The token value (starting icb_eat_...) is shown once, at creation. Copy it immediately.

What you can and cannot grant

Three rules apply to the permissions a token can carry. They protect against a token quietly granting more authority than its creator has.

  1. You cannot grant permissions you don't hold. The permissions you can stamp on a token are intersected with your own effective permissions at the enterprise. If you don't have enterprise.secrets.manage, you cannot mint a token that has it.
  2. Token management cannot be delegated. Tokens cannot include enterprise.tokens.manage or enterprise.tokens.view. Otherwise a token could mint or inspect other tokens.
  3. Enterprise deletion and role assignment cannot be delegated. Tokens cannot include enterprise.delete or enterprise.members.roles.assign. The second prevents a privilege-escalation path where a token holder could grant themselves Owner.

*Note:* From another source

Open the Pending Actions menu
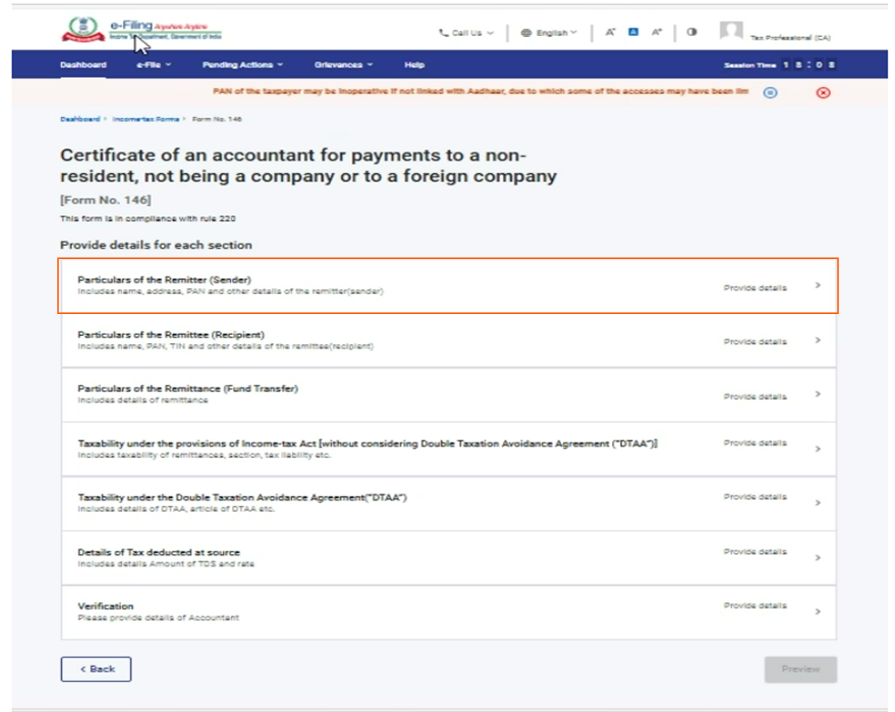This screenshot has width=895, height=712. (243, 65)
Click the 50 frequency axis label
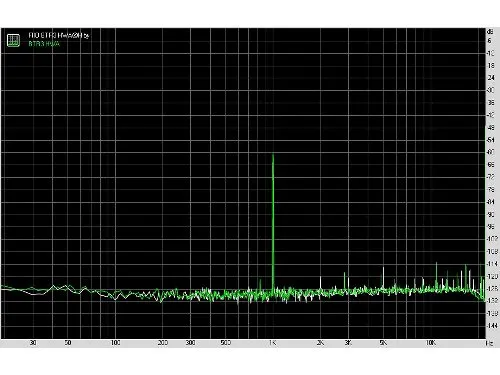 click(68, 343)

Tokens are immutable after creation. To change what a token can do, revoke it and create a new one.

When members leave

Enterprise tokens are owned by the enterprise, not the user who created them. If that user is removed from the enterprise or leaves the company, their enterprise tokens keep working. The audit log preserves who originally created each one, so you have a clean record even after the creator is gone.

Using a token

Send the token as a Bearer credential on the Authorization header.

Authorization: Bearer icb_pat_xxxxxxxxxxxxxxxxxxxxxxxxxxxxxxxx

The same header works against the MCP server and the REST API. Both token types are accepted on both surfaces, and the server picks the right verification path from the prefix.

A common pattern for CI:

curl -s https://app.example.com/api/enterprises/$ENTERPRISE_ID/workspaces \
  -H "Authorization: Bearer $INFRACODEBASE_TOKEN"

Store tokens in your CI provider's secret manager. Never commit them to source control.

Rotation and revocation

Each token has a Revoke action in its manager. Revocation takes effect immediately. The next request from that token returns 401 Unauthorized. There is no grace period.

To rotate a token:

  1. Create a new token with the same scopes or permissions
  2. Update your client or CI configuration to use the new token
  3. Revoke the old one once the new one is in place

Tokens you haven't used recently show a Last used timestamp in the manager. Empty Last used columns are a good place to start when cleaning up.

Security model

  • Token values are never stored. Only an HMAC keyed by Infracodebase's master key is persisted, so a database snapshot cannot be replayed against the API.
  • Token plaintext is shown exactly once, at creation.
  • Each verified call updates a Last used timestamp so you can spot stale tokens.
  • Enterprise token creation and revocation are recorded in the enterprise audit log, with the actor and a description of what was granted.

Troubleshooting

  • 401 Unauthorized: token is missing, malformed, revoked, or expired. Check that the Authorization header starts with Bearer icb_pat_ or Bearer icb_eat_.
  • 403 Insufficient permissions: the token's permissions don't include the action you're calling. For enterprise tokens, open the token in the manager and confirm the permission is stamped on it.
  • 429 Too Many Requests: exceeded the per-token rate limit. Back off and retry.
  • An enterprise token works for some workspaces but not others: workspace scope is set to a subset that doesn't include the workspace you're targeting. Revoke and recreate with the right scope.